This will not only burn more calories but also increase your cardio capacity, meaning that everything feels easier to do, so you can keep exercising. Crank the resistance on your stationary bike, push the pace of your walk or run for one-minute intervals, or add step-ups or jumping jacks between sets of toning moves: The cardio-strength mix of circuit training burns 512 calories per hour, more than double that of lifting alone.

You Think: "I can't do another rep."

Rethink: "My biceps rock!"

Need a lift? Just psyching yourself up while you're strength training can increase your muscle power by 8 percent, according to a study from the School of Sport and Exercise Science at Wintec, Waikato Institute of Technology in New Zealand; you'll reap about 12 percent more power imagining those perfect lifts versus when you're distracted. Depending on how pooped your arms are, "mental imagery could help to activate additional motor units, " says Brad Hatfield, PhD, professor of kinesiology at the University of Maryland in College Park, stimulating muscle fibers enough to help eke out more curls.

Redo: Dumb(bell) it down

If you can't muster more reps at the same weight, go lighter. Decrease the amount that you're lifting in 10 percent increments until you can finish the set with good form, suggests Juan Carlos Santana, director of the Institute of Human Performance gym in Boca Raton, Florida. "The bigger the effort, the bigger your body's response will be, " he says. That means netting some 46 percent greater strength gains by doing two or three sets compared with only one, says a study in the Journal of Strength and Conditioning Research. And don't beat yourself up: Pushing your limits just a little further gets you firming results you'll feel, Santana says.

You Think: "Run a mile? Me? Not!"

Rethink: "Hey, doesn't that jogger look like Brad Pitt?"
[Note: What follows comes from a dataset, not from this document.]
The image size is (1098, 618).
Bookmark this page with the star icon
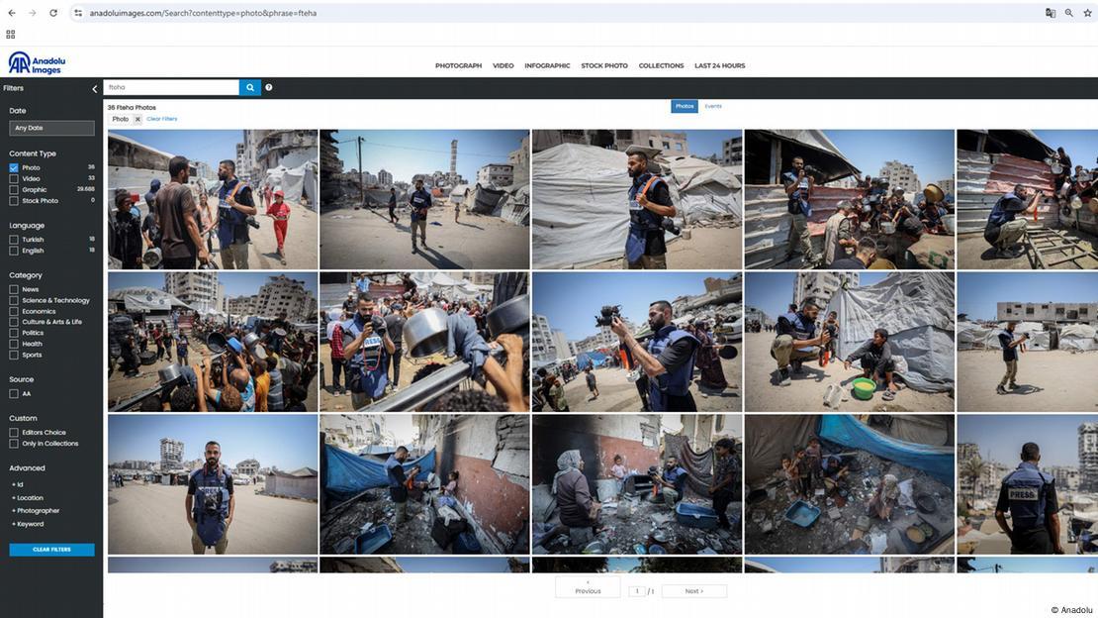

When you're trying to slog through that first — or extra — mile, shift your attention to the things around you, says Alan St. Clair Gibson, PhD, MD, chair of sport sciences at Northumbria University in England: "You might slow down, but it will help you keep going." Also add a can-do mental mantra, like "I'm a running machine!" to put more mettle in your pedals.

Redo: Divide and conquer

Split your run into walking and running parts at first, says Joe Puleo, head cross country and track-and-field coach at Rutgers University in Camden, New Jersey, and coauthor of Running Anatomy. Jog a quarter of a mile, walk for half a mile, and finish by jogging another quarter. As you improve, stretch out the jogging and shrink the walking segment before jogging that final quarter mile. Do this three or four times a week and "you'll be able to run the whole distance in about six weeks, " Puleo says.